SOURCE EXTRACT
— begin —
Skip to main content
The preprocess module handles audio extraction from video files using FFmpeg. It prepares audio tracks for synchronization analysis by converting them to a standard format.

extract_audio_from_videos

Extracts audio tracks from all video files in a directory using FFmpeg. Produces mono WAV files at a specified sample rate.
from src.preprocess import extract_audio_from_videos

extract_audio_from_videos(
    video_dir="./videos",
    audio_dir="./audio_output",
    target_sr=16000
)

Parameters

video_dir
str
required
Directory containing input video files (.mp4, .mov)
audio_dir
str
required
Output directory for extracted WAV files. Created if it doesn’t exist.
target_sr
int
default:"16000"
Target sample rate in Hz for the output audio files. Common values:
  • 16000 - Default, good balance of quality and processing speed
  • 44100 - CD quality
  • 48000 - Professional video standard

Returns

No return value. Audio files are written to disk with the same base filename as the video:
  • video1.mp4video1.wav
  • camera_A.movcamera_A.wav

Raises

RuntimeError
exception
Raised if FFmpeg is not found in system PATH
CalledProcessError
exception
Raised if FFmpeg fails to extract audio from a video file

Output Format

All extracted audio files are:
  • Format: WAV (uncompressed)
  • Channels: Mono (1 channel) - stereo tracks are mixed to mono
  • Sample rate: As specified by target_sr parameter
  • Bit depth: 16-bit PCM
  • Naming: Same basename as input video file with .wav extension

Implementation Details

The function:
  1. Scans video_dir for video files with extensions .mp4 or .mov
  2. For each video, runs FFmpeg with the following conversion:
    • -ac 1 - Convert to mono
    • -ar {target_sr} - Resample to target sample rate
    • -vn - Discard video stream (audio only)
— end —
ENTRIES SUPPLIED
— begin —
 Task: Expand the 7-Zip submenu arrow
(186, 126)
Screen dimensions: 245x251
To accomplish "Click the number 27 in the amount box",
— end —
— begin —
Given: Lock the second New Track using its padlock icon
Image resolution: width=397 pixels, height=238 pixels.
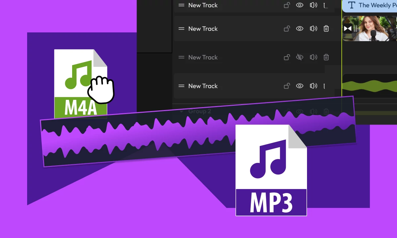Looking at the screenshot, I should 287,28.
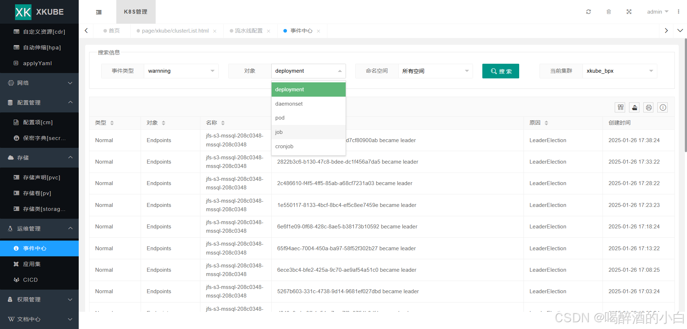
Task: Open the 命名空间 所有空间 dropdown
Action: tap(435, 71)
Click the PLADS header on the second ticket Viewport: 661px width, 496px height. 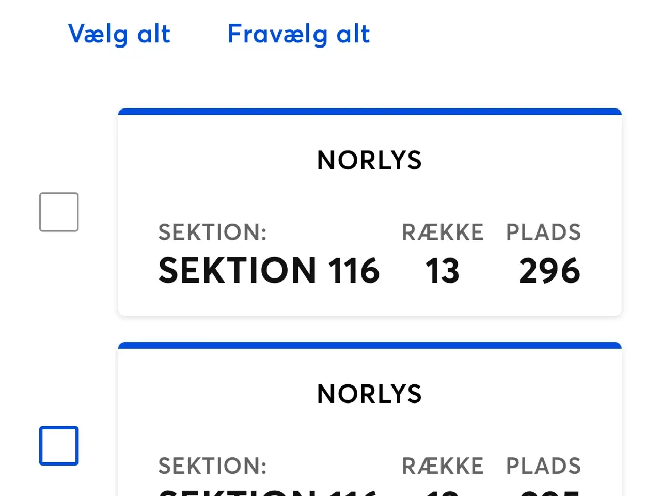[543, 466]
— end —
EXERCISE TASK
Answer these questions from the audio extraction documentation, one per line:
1. What bit depth do the extracted audio files use?
2. Which exception is raised when FFmpeg is not found in the system PATH?
3. Which sample rate, in Hz, is described as CD quality?
The records have no role here.

EXPECTED ANSWER
1. 16-bit PCM
2. RuntimeError
3. 44100